Nissan, which has a manufacturing plant in Sunderland, said in a statement filed to the Tokyo Stock Exchange that its investigation uncovered misuse of company investment funds and expense money for personal gain.
Earlier this week, Renault voted to keep Ghosn as its chief executive but appointed Thierry Bollore, its chief operating officer, as its interim chief.
Another Nissan executive, Greg Kelly, was arrested on suspicion of collaborating in the wrongdoing and will also be dismissed as a representative director, Nissan said. Their replacements will be decided later.
Ghosn, 64, is suspected of under-reporting $44.6m (circa £34.8m) in income from 2011 to 2015, according to Tokyo prosecutors.

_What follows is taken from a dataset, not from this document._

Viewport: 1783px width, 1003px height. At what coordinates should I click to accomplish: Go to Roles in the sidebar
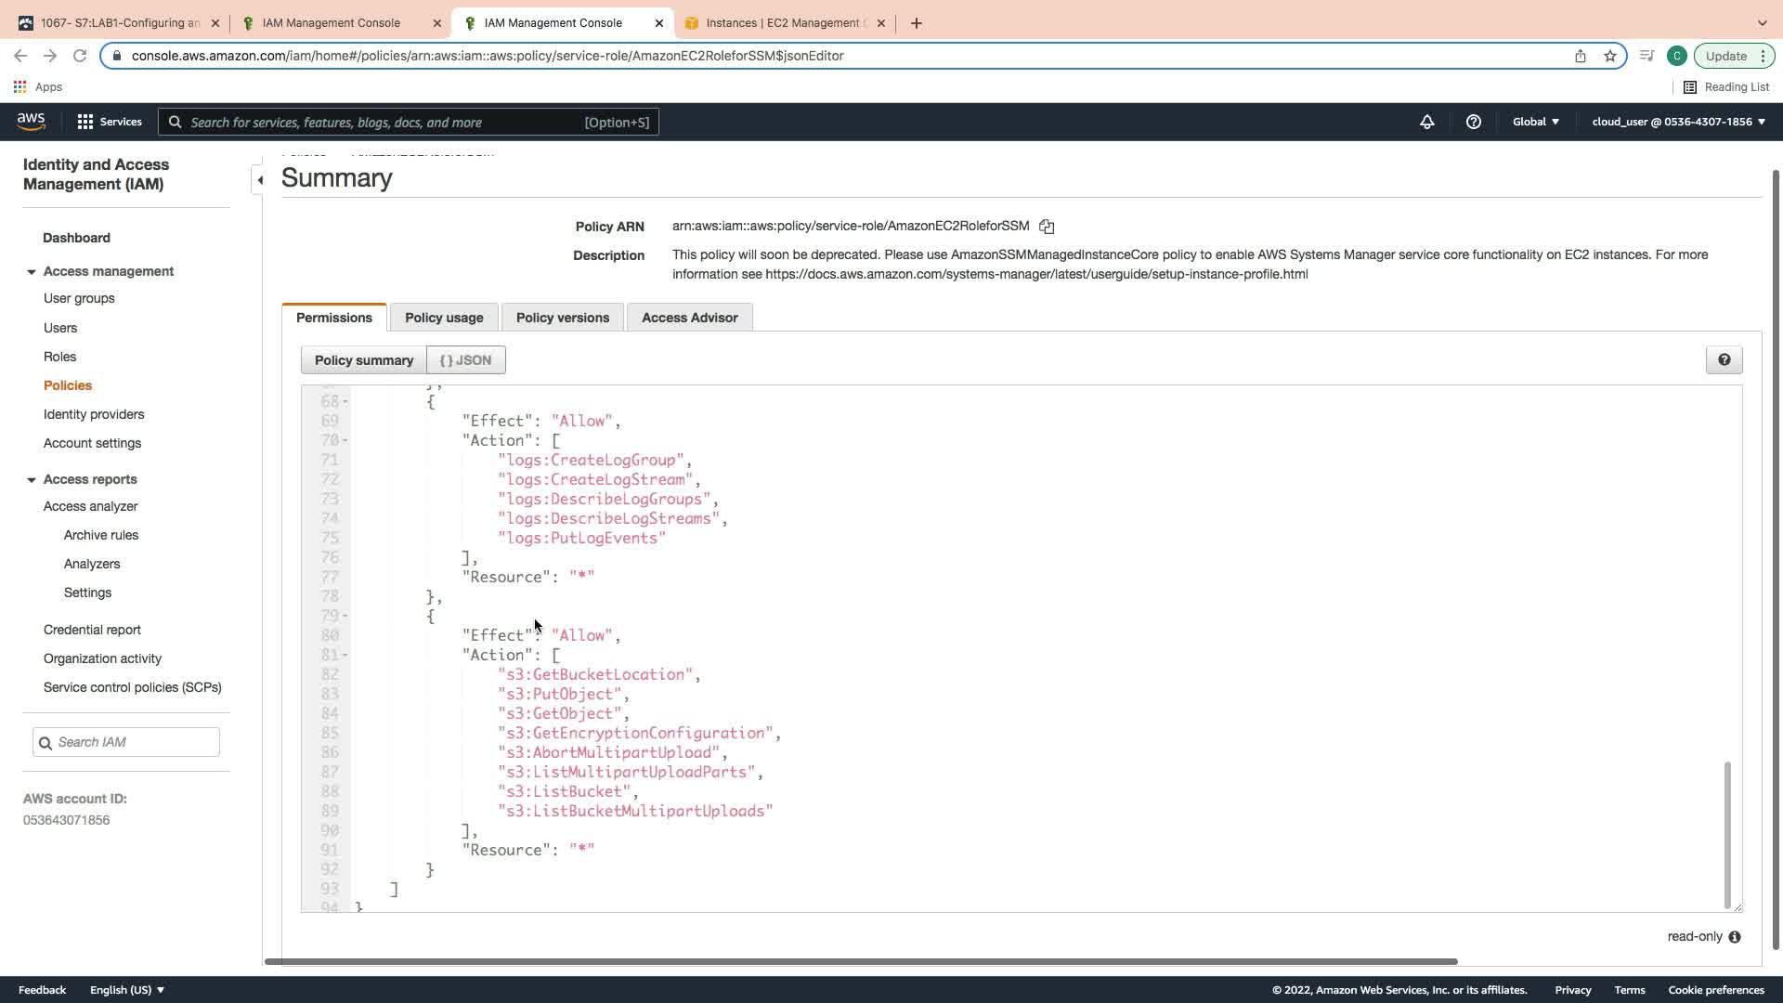point(59,357)
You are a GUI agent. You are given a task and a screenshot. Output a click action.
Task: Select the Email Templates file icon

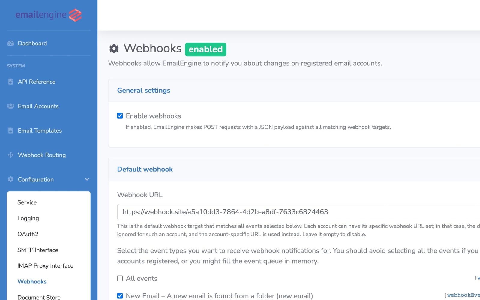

Nissan’s board consists of nine members, including Ghosn and Kelly. The seven other board members voted at the meeting, including two members from Nissan and two from Renault.
Ghosn and Kelly will remain on Nissan’s board for now, as the final decision will be up to shareholders. No date has been set yet for a shareholders’ meeting.
Ghosn is also chairman at Mitsubishi Motors Corp, which joined the Renault-Nissan alliance in 2016 and plans to hold a board meeting next week.
He has been held since his arrest on Monday at a Tokyo detention centre, under the same spartan conditions as other detainees, Tokyo deputy prosecutor Shin Kukimoto told reporters. He gave few details about the case, though.
Under Japanese law, suspects can be held for 20 days per possible charge without an official indictment.
Additional charges can be tagged on, resulting in longer detentions. Neither has been charged so far.
The maximum penalty upon conviction for violating finance and exchange laws is 10 years in prison, a 10 million yen fine (£69,000), or both.
A French citizen born in Brazil, Ghosn became something of a corporate superstar in Japan as he led Nissan’s revival from near-bankruptcy after Renault sent him to help in 1999. He served as Nissan’s chief executive from 2001 until last year and became chief executive of Renault in 2005, leading the two carmakers simultaneously.
In 2016, he also became chairman of Mitsubishi Motors after Nissan took it into the alliance.
Kelly, 62, joined Nissan, maker of the Leaf electric car and Infiniti luxury models, in the US in 1988, becoming a board member in 2012. His background is in human resources and alliance management.
Analysts say the future of Nissan’s alliance with Renault may be at stake, although Nissan’s statement today said the company’s leadership was determined to minimise the impact from Ghosn’s case on the partnership.
Renault owns 43 per cent of Nissan and Nissan owns 15 per cent of Renault.
‘The longstanding alliance partnership with Renault remains unchanged,’ the Nissan statement in English said, stressing the alliance rather than the misdeeds.
It also said the board would study setting up a third-party committee to beef up governance in management and compensation at Nissan.
In a lengthy news conference on Monday, chief executive Hiroto Saikawa said too much power had been concentrated in Ghosn, with too little credit given to the many others working for the company’s success.
Janet Lewis, managing director and head of industrial research for Asia at Macquarie Capital Securities in Tokyo, said in an interview that an adjustment was needed to give Nissan more say in the alliance with Renault.
The partnership remained crucial for both companies, she said, since apart from financial ties the companies also shared technology and parts.
The carmakers needed to be more like roommates than a married couple, ‘so they have to find a way to share their house and share all of their expertise, because it’s very necessary in terms of new automotive technology, new platform development’, Lewis said.
‘They need to figure out how they can continue this and still live happily together in the same house.’